■ Task to carry out: Format the data as a JSON list of strings, beginning with the line that contains "Image resolution: width=606" and continuing through the line that contains "Describe the element". Use one string per line, skip blank lines, and leave the pictures out.

■ Supplied entries:
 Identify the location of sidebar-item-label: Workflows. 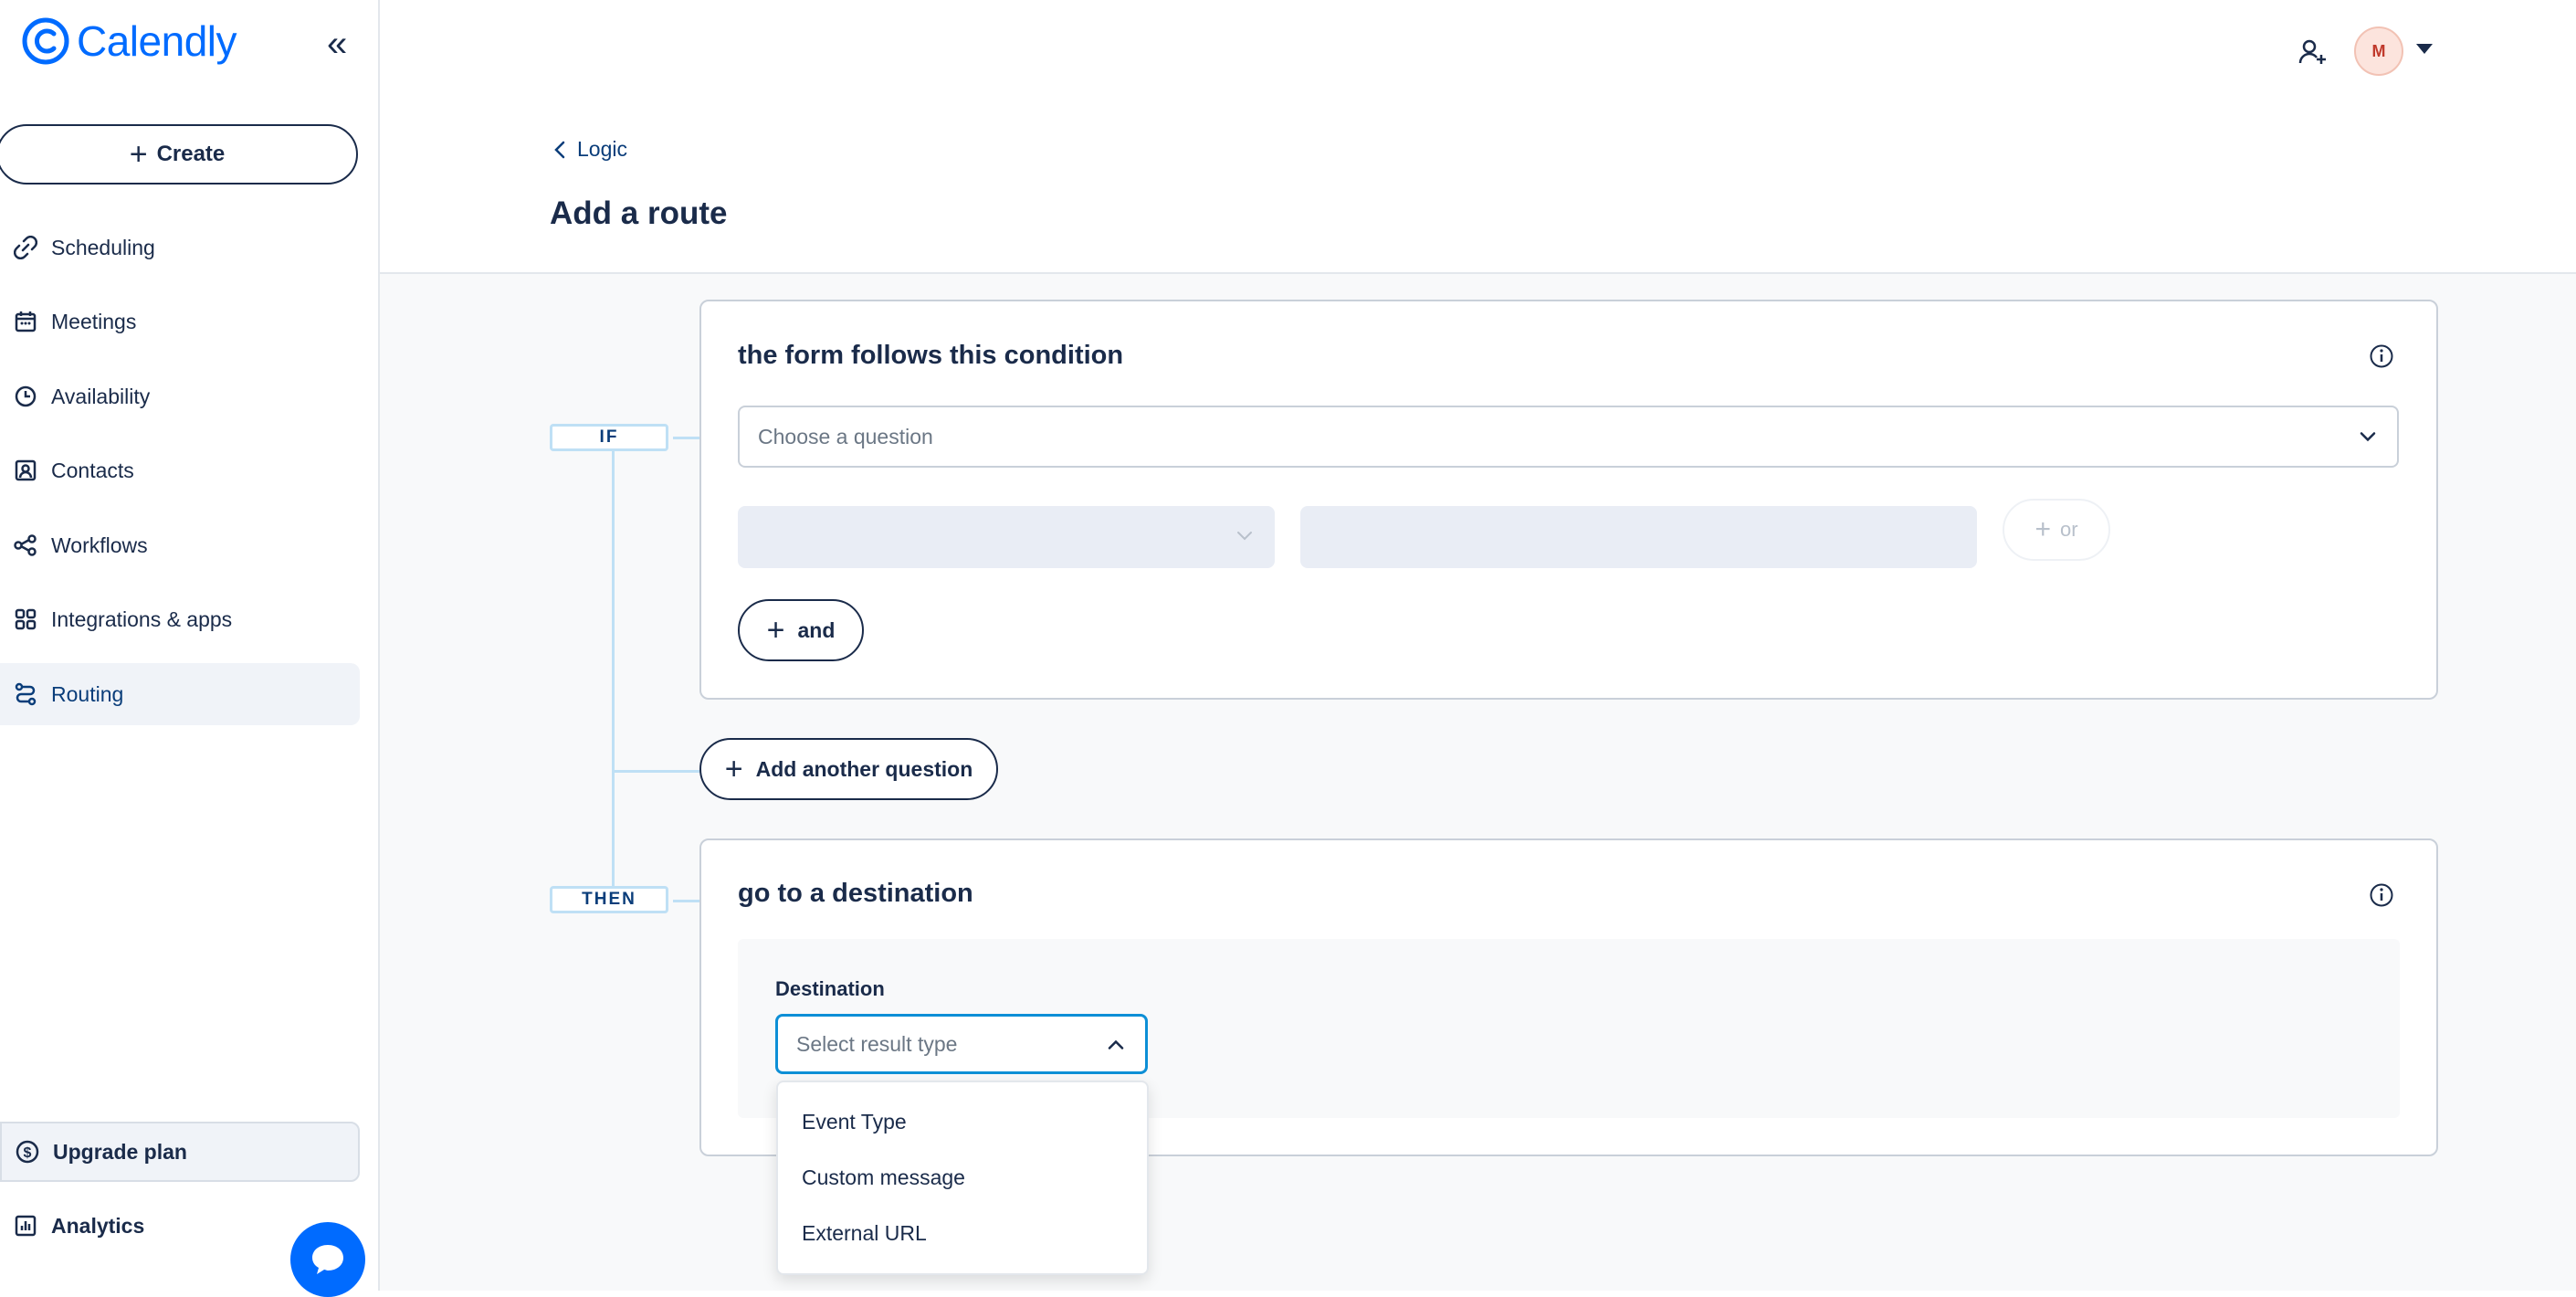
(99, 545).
==
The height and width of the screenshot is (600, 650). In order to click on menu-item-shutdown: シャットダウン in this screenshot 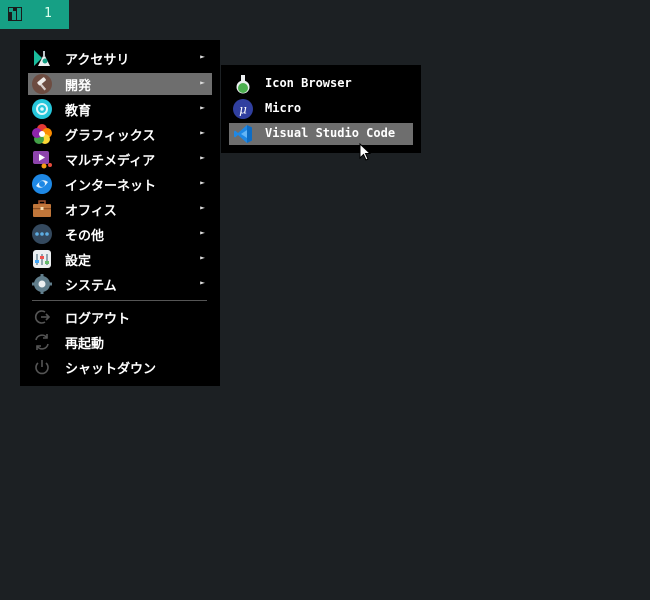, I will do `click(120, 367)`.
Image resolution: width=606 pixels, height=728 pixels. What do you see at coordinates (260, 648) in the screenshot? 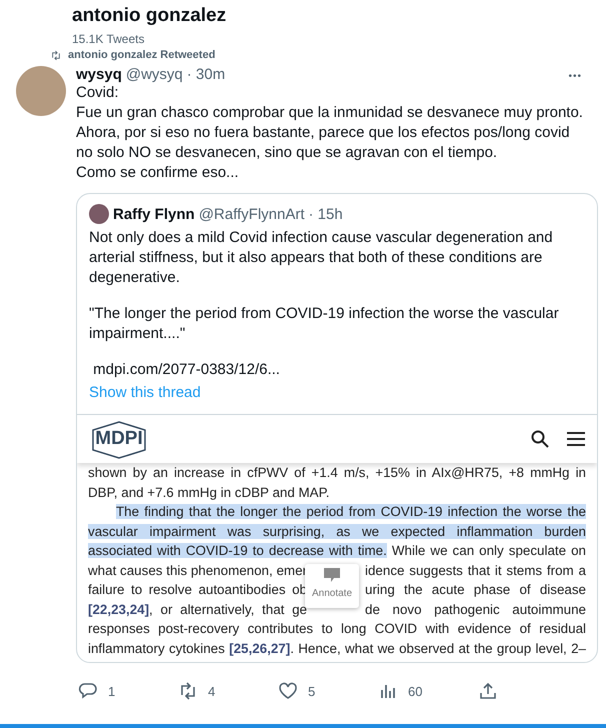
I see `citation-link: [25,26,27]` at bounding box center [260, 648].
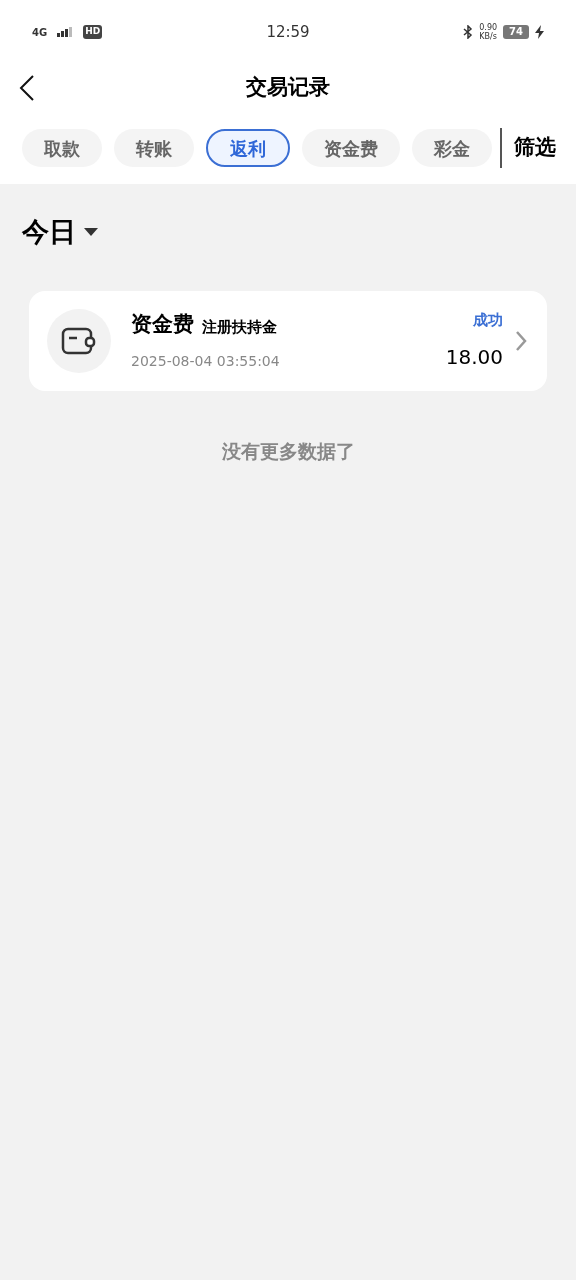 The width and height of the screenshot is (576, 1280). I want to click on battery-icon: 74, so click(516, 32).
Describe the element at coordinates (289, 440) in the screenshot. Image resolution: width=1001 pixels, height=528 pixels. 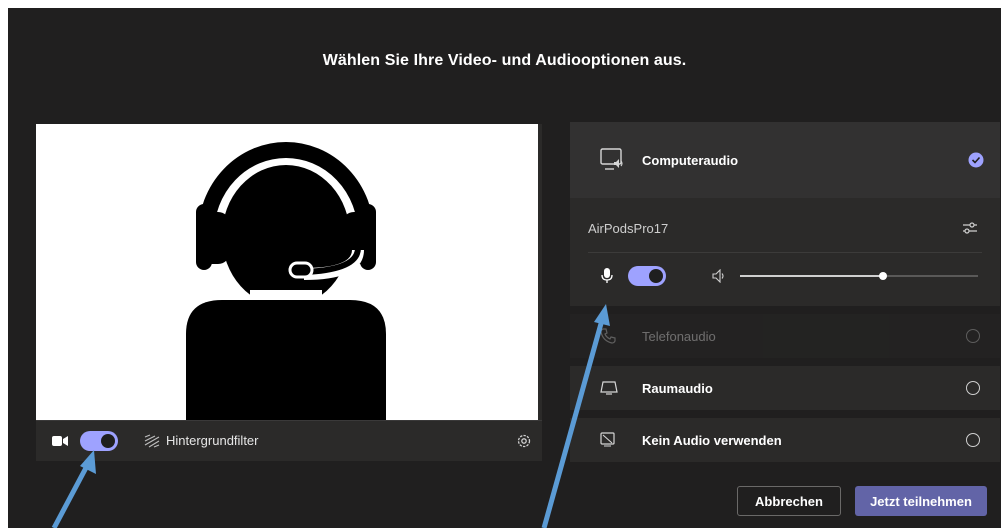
...
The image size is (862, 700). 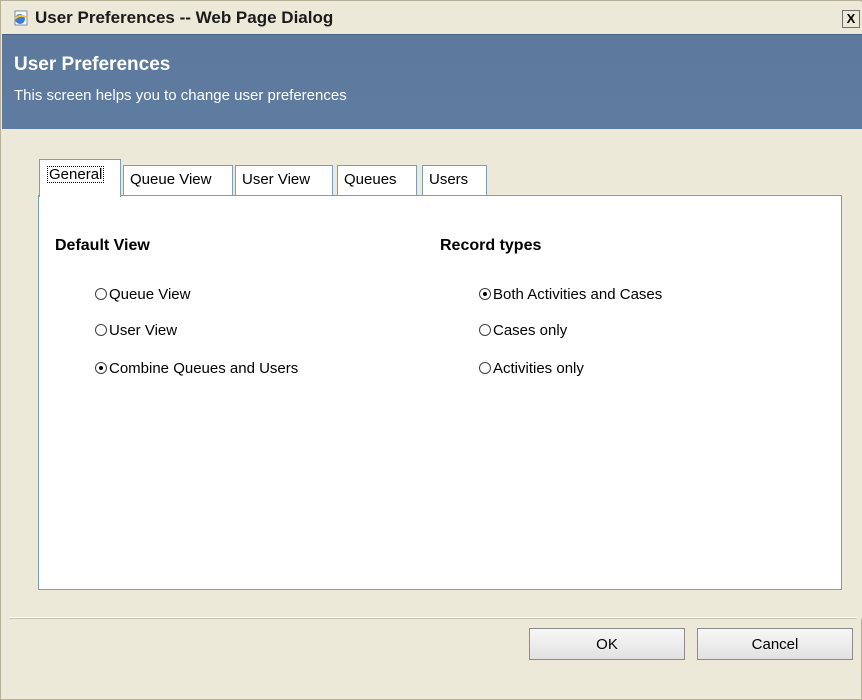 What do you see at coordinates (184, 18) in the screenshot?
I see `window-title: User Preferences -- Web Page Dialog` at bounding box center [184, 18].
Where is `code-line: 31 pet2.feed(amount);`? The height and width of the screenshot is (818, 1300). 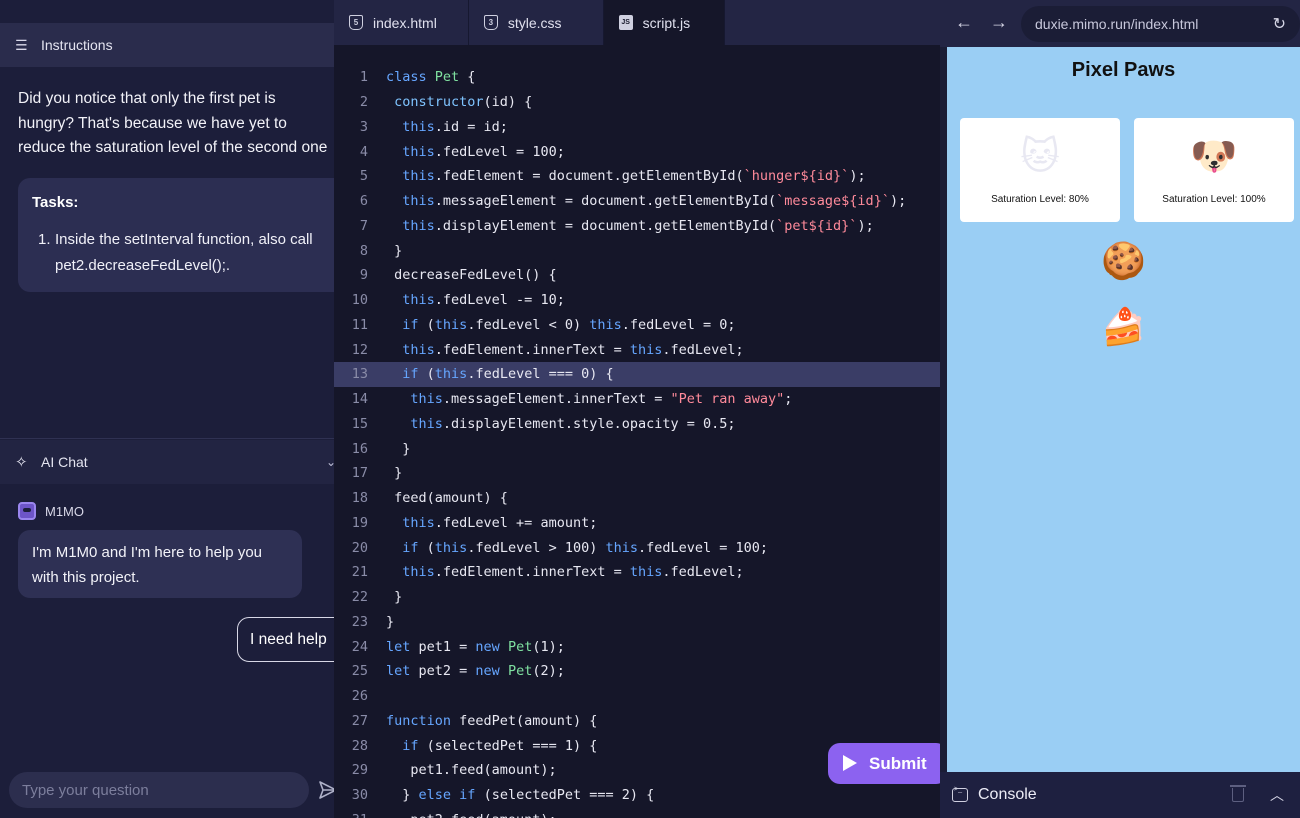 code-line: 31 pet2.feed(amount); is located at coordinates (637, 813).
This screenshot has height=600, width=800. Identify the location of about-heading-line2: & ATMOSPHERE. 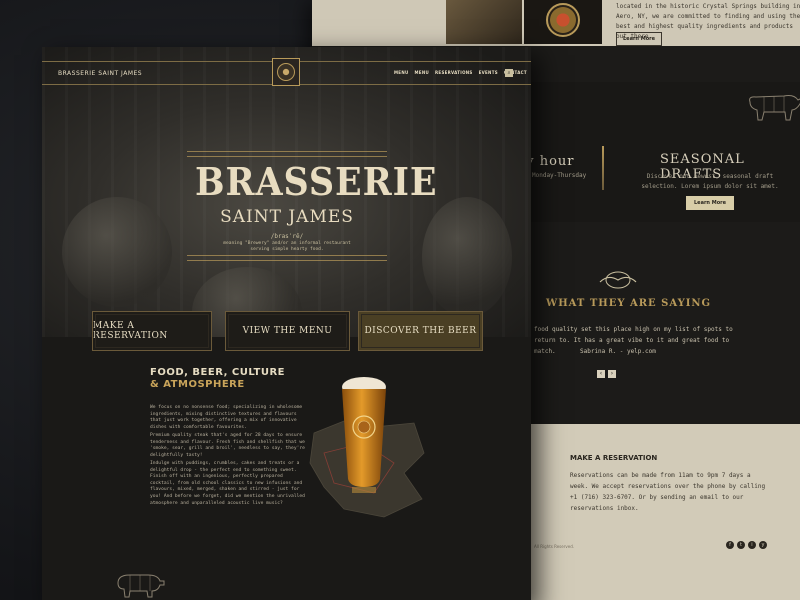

■ Solution to the exercise:
[
  "Image resolution: width=606 pixels, height=728 pixels. What do you see at coordinates (260, 648) in the screenshot? ",
  "I see `citation-link: [25,26,27]` at bounding box center [260, 648].",
  " The width and height of the screenshot is (576, 1280). I want to click on battery-icon: 74, so click(516, 32).",
  "Describe the element at coordinates (289, 440) in the screenshot. Image resolution: width=1001 pixels, height=528 pixels. "
]